BitGo Launches MCP Server for AI-Driven Crypto Access
- Stacey George
- March 23, 2026
- Technology
- 0 Comments
BitGo, one of the largest institutional crypto custodians, has launched an MCP Server that allows AI agents to interact with its wallet and custody infrastructure using natural language commands. The move positions BitGo at the intersection of two fast-converging industries: autonomous AI agents and digital asset management.
How BitGo’s MCP Server Connects AI Agents to Crypto Infrastructure
The MCP Server is built on the Model Context Protocol, an open standard originally developed by Anthropic and released as open-source in November 2024. MCP defines a universal interface that lets AI agents call external tools, query data, and execute actions through standardized tool calls rather than custom API integrations.
MCP Protocol milestone
Nov 2024
Anthropic open-sourced the Model Context Protocol, enabling services like BitGo to expose crypto infrastructure directly to AI agents via standardised tool calls.
By deploying an MCP Server, BitGo exposes core services, including wallet creation, transaction signing, custody queries, and balance checks, to any AI client that supports the protocol. Instead of writing custom code against BitGo’s developer API, an AI agent can request operations in plain language through the MCP layer.
The practical effect: developers building AI-powered financial tools can integrate institutional-grade custody without deep API plumbing. An agent can check balances, initiate transfers, or query custody status as naturally as it would answer a text prompt.
BitGo by the numbers
$100B+
Assets under custody across 1,500+ institutional clients and 50+ blockchains, now accessible to AI agents via the new MCP Server.
What AI-Powered Crypto Custody Means for NFT and Digital Asset Owners
BitGo already serves as a custody backbone for institutional digital asset platforms, including those handling NFTs and tokenized assets. With MCP access, AI agents could manage NFT portfolios, automate royalty distributions, or execute batch transfers across collections on behalf of creators and platforms.
Consider a creator managing hundreds of ERC-721 or ERC-1155 assets across multiple wallets. An AI agent connected to BitGo’s custody layer could monitor floor prices, trigger transfers based on predefined rules, or reconcile royalty payments, all without manual intervention. This mirrors the broader shift toward open agentic commerce that is reshaping how digital businesses operate.
The deeper question for NFT and digital asset owners is one of control. When an AI agent has programmatic access to institutional-grade wallets, the lines around digital property rights shift. Who authorizes an irreversible transfer? What guardrails prevent an autonomous agent from executing a trade the owner did not intend?
These are not hypothetical concerns. The trend toward AI agents managing on-chain assets autonomously, through smart accounts and agent wallets, is accelerating. BitGo’s MCP integration brings institutional custody into that conversation, potentially offering stronger security guarantees than self-custody setups where agents hold private keys directly.
For NFT marketplaces and creator platforms, the implications extend to operational efficiency. Automated collection management, programmable royalty splits, and AI-assisted portfolio rebalancing become viable when the custody layer speaks the same protocol as the AI agent layer.
MCP Adoption Is Accelerating Across the Crypto Stack
BitGo is not building in isolation.
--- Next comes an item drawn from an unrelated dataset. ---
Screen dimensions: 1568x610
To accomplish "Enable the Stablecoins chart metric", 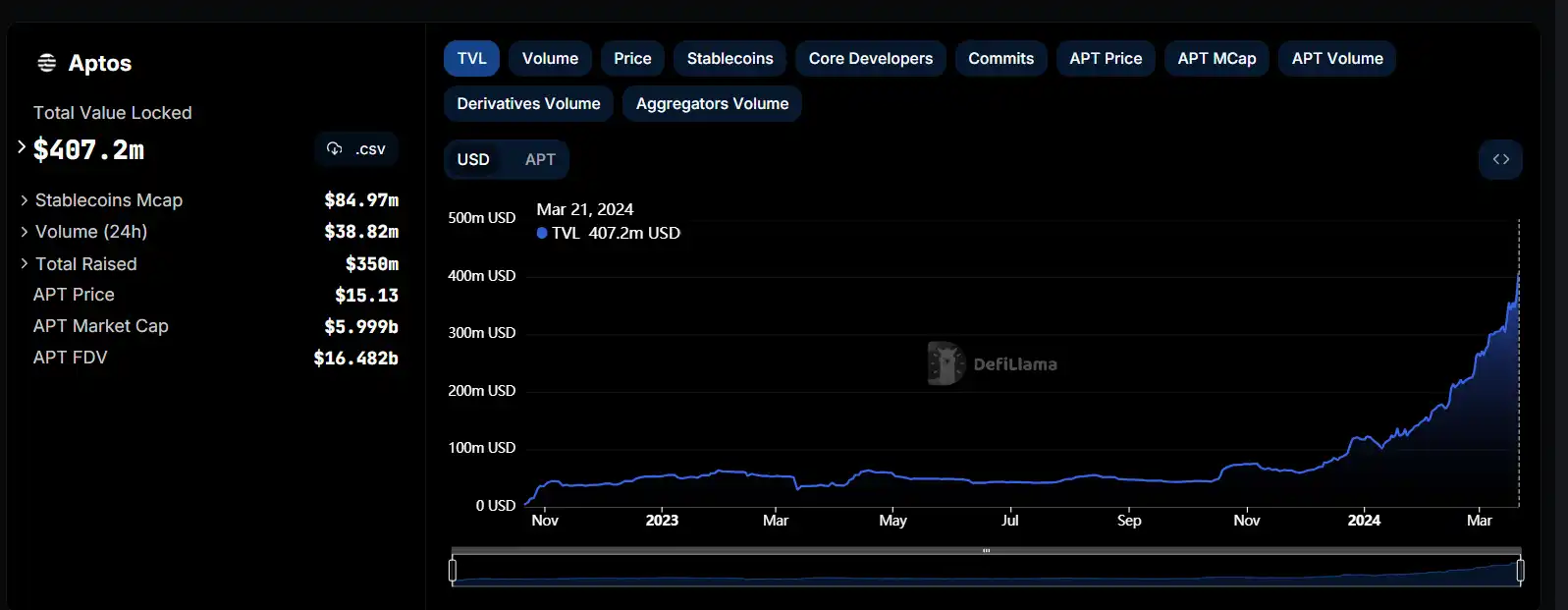I will pyautogui.click(x=730, y=59).
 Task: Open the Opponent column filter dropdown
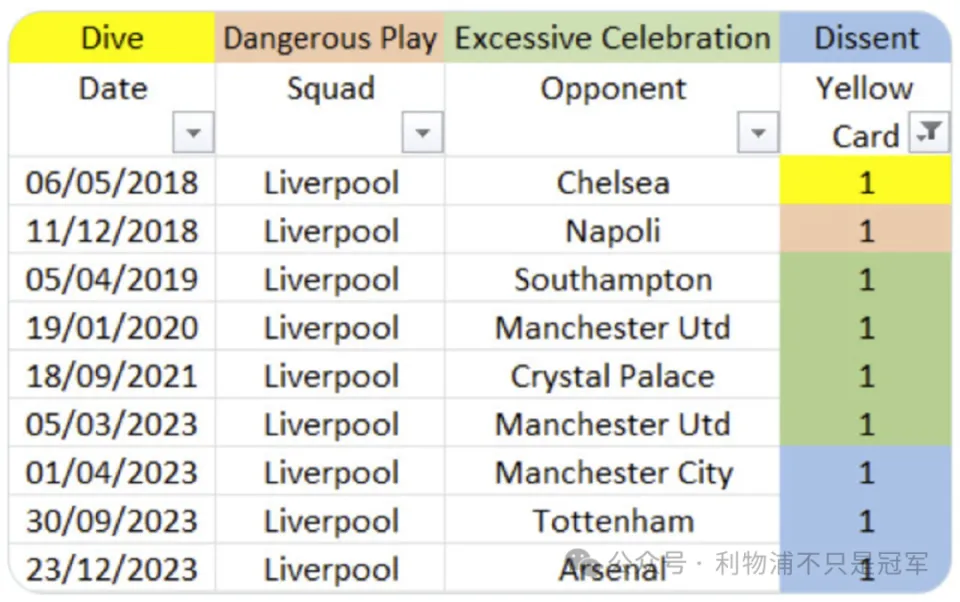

The Model Context Protocol ecosystem has grown rapidly since its open-source release, with multiple crypto and fintech providers exploring or shipping MCP integrations. Coinbase and several DeFi protocols have signaled interest in standardized AI agent interfaces.
MCP is an open standard, not proprietary to BitGo or Anthropic. Any service can implement an MCP Server, and any compatible AI client can connect to it. This interoperability is what makes the protocol significant: it creates a shared infrastructure layer rather than locking agents into vendor-specific APIs.
The trajectory points toward a broader crypto infrastructure stack where AI agents interact with custody, trading, and on-chain services through a common protocol. For the NFT and digital ownership space, this could mean AI-powered creator tools that seamlessly move assets between custody providers, marketplaces, and on-chain contracts.
What comes next will likely depend on how quickly regulated custody providers adopt the standard and whether compliance frameworks can keep pace with autonomous agent capabilities. BitGo’s early move suggests that institutional players see AI agent integration not as experimental, but as core infrastructure.
Disclaimer: This article is for informational purposes only and does not constitute financial or investment advice. Cryptocurrency and digital asset markets carry significant risk. Always do your own research before making decisions.